Spinoza has been called “the father of scientific thought” – journalistic bombast maybe, but acknowledgement of his pioneer status. His writings were lab notes, not really literature, reporting findings. He thought for the hell of it and caught hell for it. Nowadays everybody blabs – or tweets – but back then, it was dangerous. You said what you were supposed to, not what you saw. The penalty for candor was – don’t ask. Rulers hate thinking because it corrodes the myths that sustain their rule. Bosses seek obedience, compliance, marching in lockstep, subordinates who salute. Better docile toadies than smarties with their notions.

Free thought isn’t dangerous in today’s America, but it may become so. More and more bullies insist on blind allegiance to cockamamie claims. Dissenters are purged, truth is mocked. Totalitarian zealotry infects more citizens. Freedom more and more means freedom to salute.

I may never fathom Spinoza the philosopher, but Spinoza the man I’m sweet on. I find him in his story and shavings, not his tracts. He foreswore his boyhood religion – roger that. He resisted enlistment in any of the dogmas howling at his door. He loved jawing with friends but fled controversy. Fame and fortune he eschewed as distractions. He hid in politeness. He seems to have foregone sex, poor guy. His curiosity enslaved him. He wanted to know, know more, dig ever deeper into the intoxicating mystery of Man. He thought freely when thinking freely could be suicidal. He hacked a trail for others to follow.
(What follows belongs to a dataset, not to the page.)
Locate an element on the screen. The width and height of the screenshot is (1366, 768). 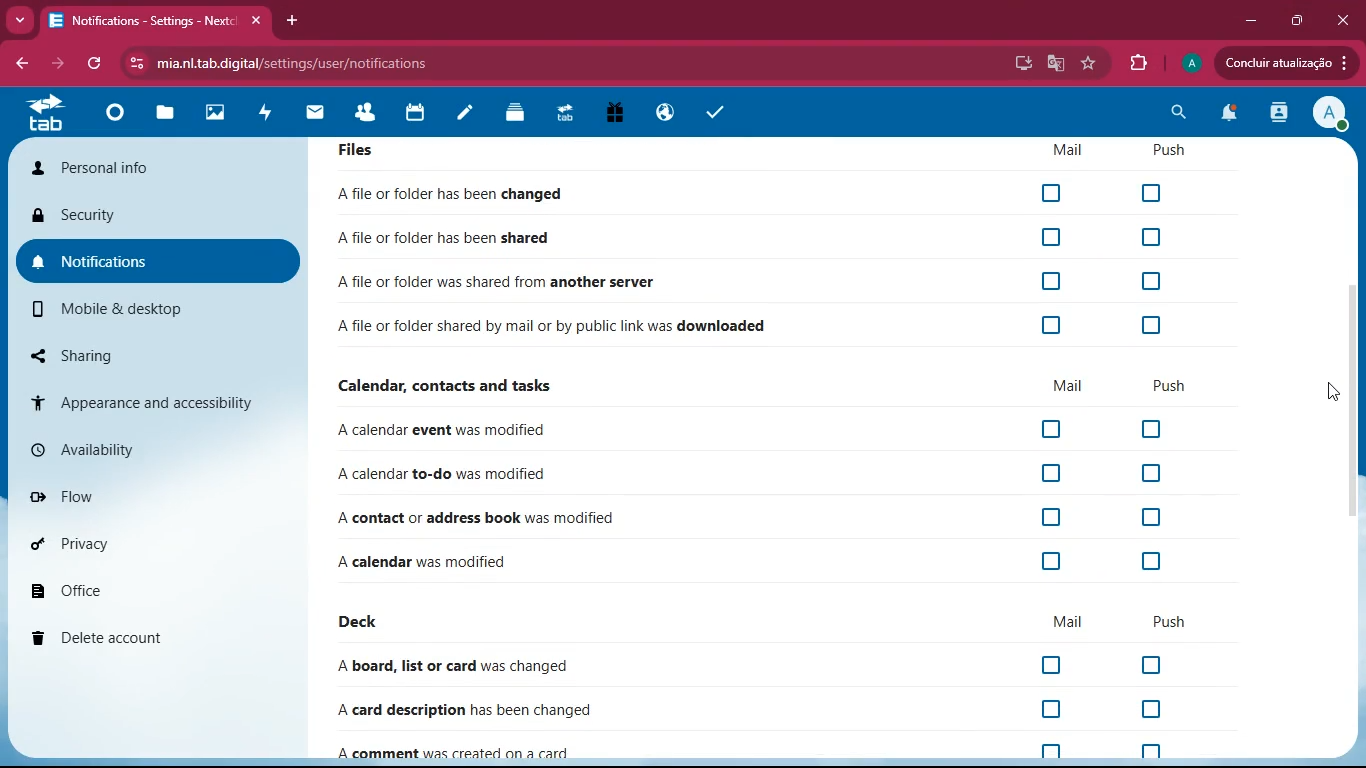
off is located at coordinates (1150, 710).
I feel him in his simple study thinking. A bed, table, a few books, foolscap and quill, a candle, few comforts, he doesn’t care, he’s elsewhere, lost in his thoughts. Discovery is rapture: the amazing things you find if you keep looking. He must have known his prose was impenetrable but how could he do justice to complex perceptions in convenient prose? He wrote for an imaginary reader who might never materialize, but so what? His devotion to truth was pure, passionate as a hermit’s in his cave, private as prayer.

A hero – to this faraway follower: forefather, pioneer. Thinking – for oneself – was so new then and daring. The thrill!

You can hear Spinoza thinking through his prose: if this is true, then this must be, then this, who cares where this trail is taking me! If the God of the Bible turns out to be a communal fantasy, a fraud even, so be it, that’s where the evidence leads. Let’s just make God synonymous with Nature – He’s everywhere, always, everything; that way we don’t need to deny His existence. God is this world He’s created, not separable from it: as Yeats would put it a few centuries later, “How can we know the dancer from the dance?”

Spinoza did not go with the flow, nod automatically as a dashboard doll. He dressed nicely and greeted his neighbors, while thinking his thoughts undeterred. His courage encourages.

This is the fifth of seven reflections on my new pal.